Daniella Mestyanek Young knows a little something about the psychology of groups. She grew up in a cult, escaped when she was 15, graduated from high school, went to college, and then joined the Army. She has read just about everything she can find about group psychology, like memoirs of former cult members. And now she’s offering up her own thoughts, hard won through years of difficult personal experience, trauma, and healing.
As a child, she was born into The Children of God, a strict religious cult where the women (and girls) were treated as second-class citizens. Daniella grew up mostly on a commune in Brazil, where she and the other girls were beaten and abused. They were taught to do anything that the Uncles told them to do (the Uncles being all the men at the commune), and the Aunties could do nothing to protect them. Her mother had been born into the cult also, and she had been married to the leader of the cult when she was a young teenager. She started having babies when she was really still a kid herself, at 14, and continued to have babies as the years went on, so she couldn’t do much for Daniella, to protect her from the abuse.
Daniella seemed particularly prone to getting herself, and often the others with her, into trouble in the cult. She would try to speak up, she wanted to say that what was happening was wrong, and that meant more smacks for her and for all the other children. As she got older, she got more and more disillusioned with her treatment in The Family, so when she is 15 she leaves.
There is a former Family member living in Texas, and she lets Daniella move in with her. They get Daniella registered at the local high school, the most formal schooling she’d had up to that point, and she finds a job. While her fellow high schoolers are worrying about makeup and dates, she is basically raising herself in an environment that is radically different than anything she has ever known. While she is no longer living with the Family, she can’t shake the feeling that she is about to be in trouble, she s about to be punished, she is about to be exposed as the fraud she is.
When she writes an essay for a class about growing up in a cult, she is called to her counselor’s office. Daniella figures that this is it, this is the moment that she will have to answer to the police for her behavior, or she will get kicked out of school, or something else horrible will happen. Instead, her counselor explains that colleges will be interested in her, that there are probably many that will offer her scholarships. For the first time, Daniella realizes that no one is waiting to punish her any more, that she is free to do what she wants, and that her experiences may have value.
After college, Daniella decides to join the Army. It was an idea she’d been thinking about, and she thinks she will do well with the structure. She pushes herself hard, to prove that she can keep up with all the boys, and she does. But it also turns out to be an environment where the men are encouraged to succeed while the women are treated as second-class citizens. In some ways, it feels to her like home.

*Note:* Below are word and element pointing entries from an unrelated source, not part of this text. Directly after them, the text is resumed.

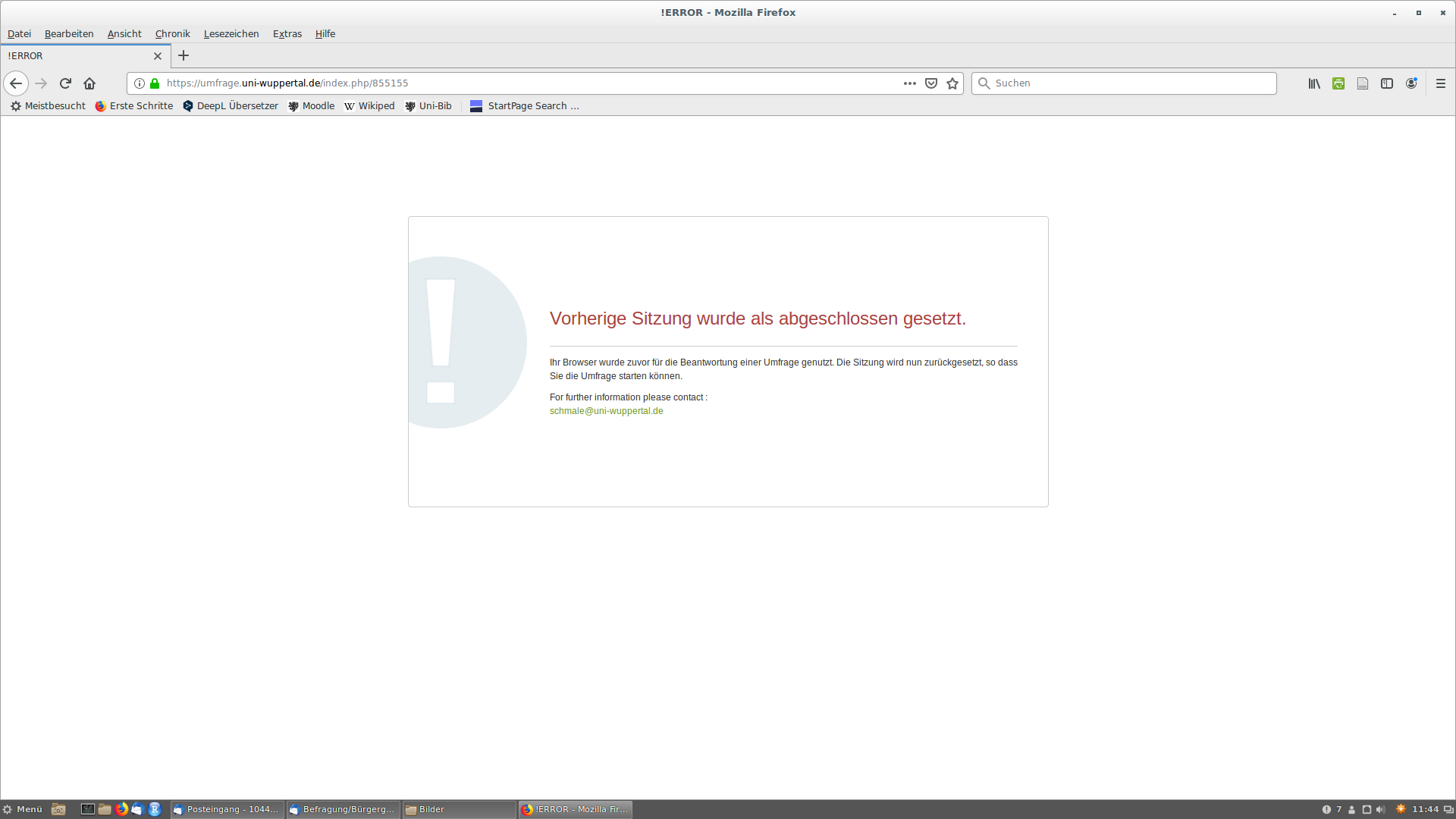The height and width of the screenshot is (819, 1456).
Task: Go to the Firefox home page
Action: click(89, 83)
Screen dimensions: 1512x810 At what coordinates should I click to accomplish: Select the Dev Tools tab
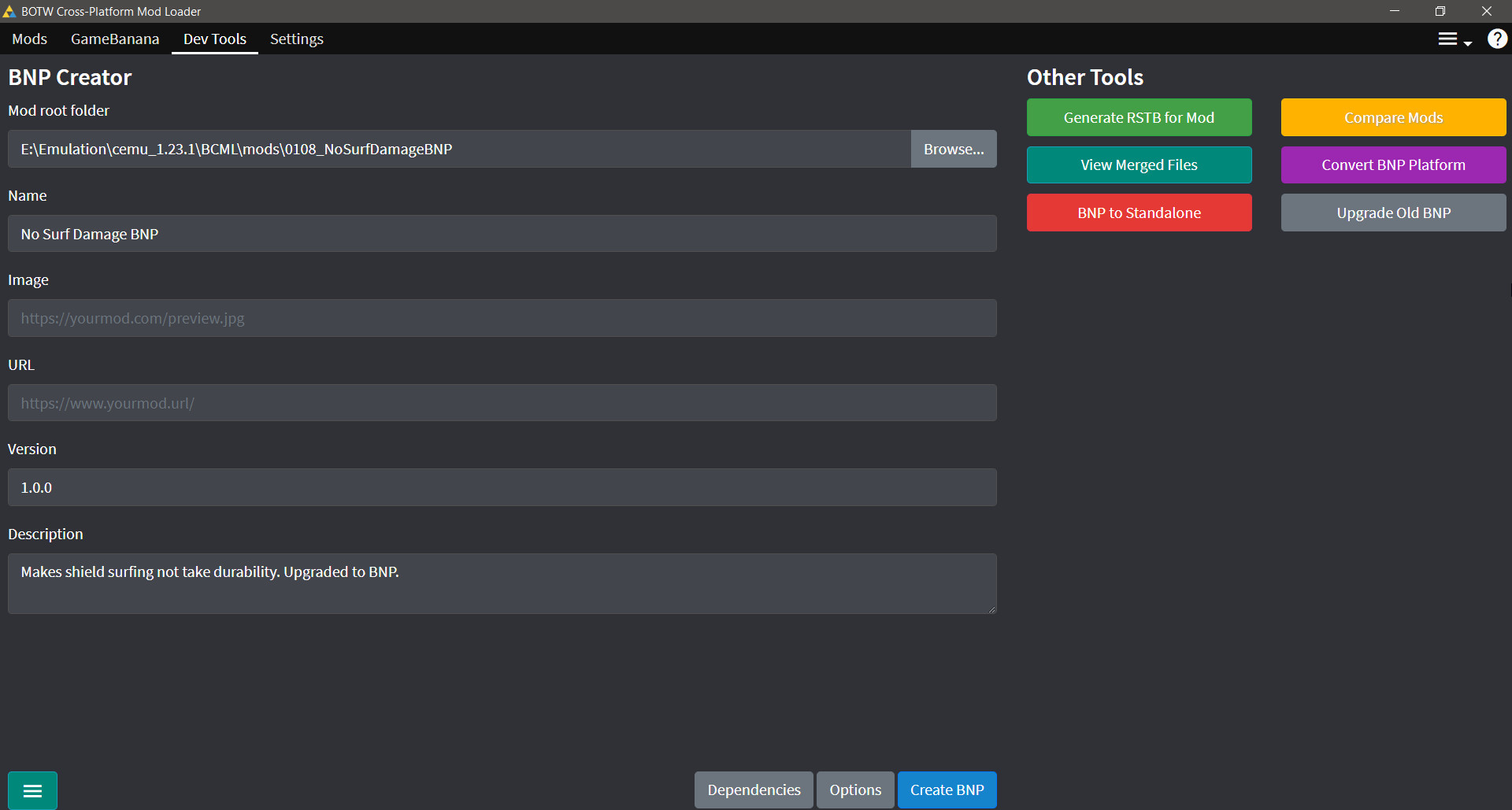pyautogui.click(x=214, y=39)
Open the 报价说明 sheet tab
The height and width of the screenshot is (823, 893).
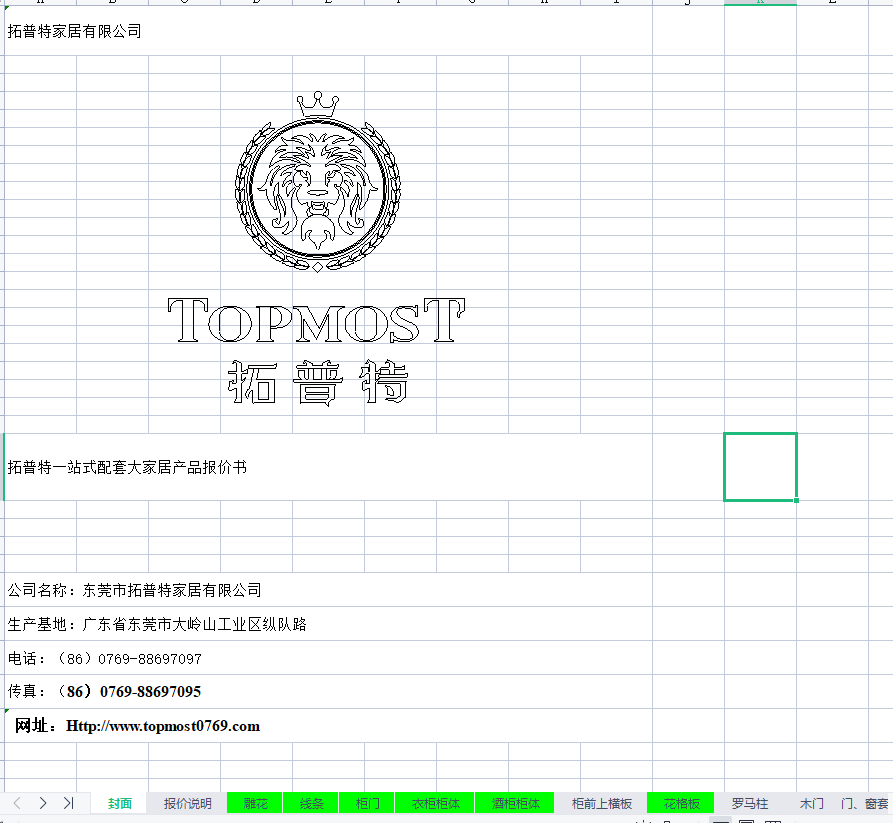pyautogui.click(x=187, y=803)
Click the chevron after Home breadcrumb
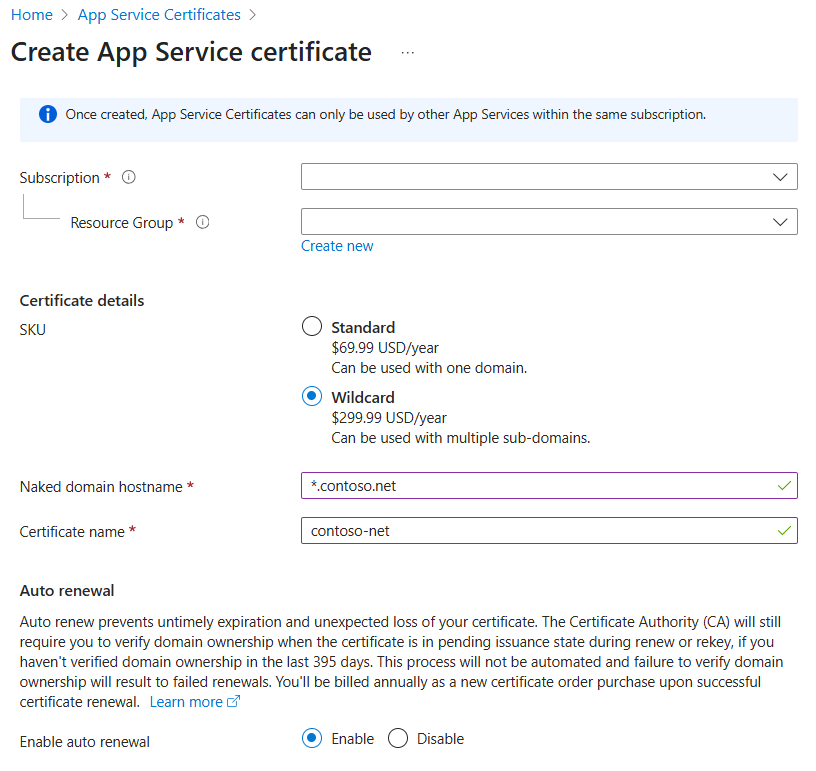The height and width of the screenshot is (771, 816). pyautogui.click(x=65, y=15)
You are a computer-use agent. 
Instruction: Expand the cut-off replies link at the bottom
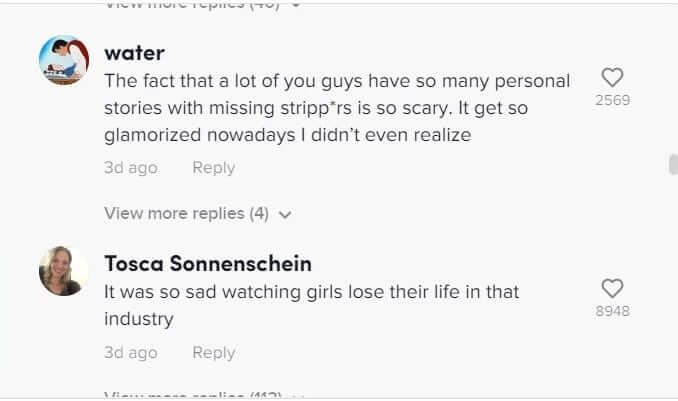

She makes it through basic training and goes into intelligence. She serves in Afghanistan, where there are fewer women and not much support for the women who are in the sand box. Daniella fights to stay strong, despite the names she’s called, despite the pamphlets that encourage women not to get sexually abused by their fellow soldiers, despite the double standards. And when she gets the chance to be one of the first women in combat, she signs up.
Her years of service and dedication to the job gets her a promotion to Captain and a better job in the Army, but the toxic masculinity is still the norm. The Army starts to understand that the environment is not conducive to healthy relationships between the men and the women, and when Daniella tries to speak up about her experiences, she finds that her good intentions backfire and she is accused of making things worse for another female soldier. The fallout from that affects her health so thoroughly that she ends up in the hospital with a potential brain tumor.
Eventually, she is able to figure out how to be emotionally and physically healthy, but it takes many years for her to sort it all out and find her way to a happy marriage and to being able to put all of her trauma and healing into this book. Uncultured is a difficult book to read, for all the abuse, particularly when she was a child. But Daniella never stopped fighting. She fought for her freedom, she fought for her life, she fought for her safety, and she fought for her healing. She is an inspiration to anyone who has felt trapped in a toxic group or relationship, and the strength of her spirit is a thing of beauty.
Uncultured is an important book. It will be motivational for those looking for a way out of a difficult situation, and it can be instructional to those who are working with former cult members and veterans. Her insights into the way a group can affect behavior are backed by personal experience as well as research, and they are offered here with compassion and empathy.
I listened to Uncultured, read by Daniella herself, which made some parts particularly difficult to hear. I hope it was healing for her to finally get to tell her own story in a way that she has control of. It was both traumatic and healing to listen to her tell it. But despite all the pain that she openly shares with us, I am glad I listened to this book. Her story is important, and I got to bear witness to her downs and her ups, to her extended punishment at The Children of God commune to getting to meet President Barack Obama after being invited to the White House. I don’t believe this book is for just anyone. I think you need to know what you’re getting into with this book and go into it knowing it will be painful and horrific and traumatic. But it’s also important and empowering and healing, and readers who are well prepared will find Daniella’s story an inspiration.
A copy of the audio book for Uncultured was provided by Macmillan Audio through NetGalley, with many thanks.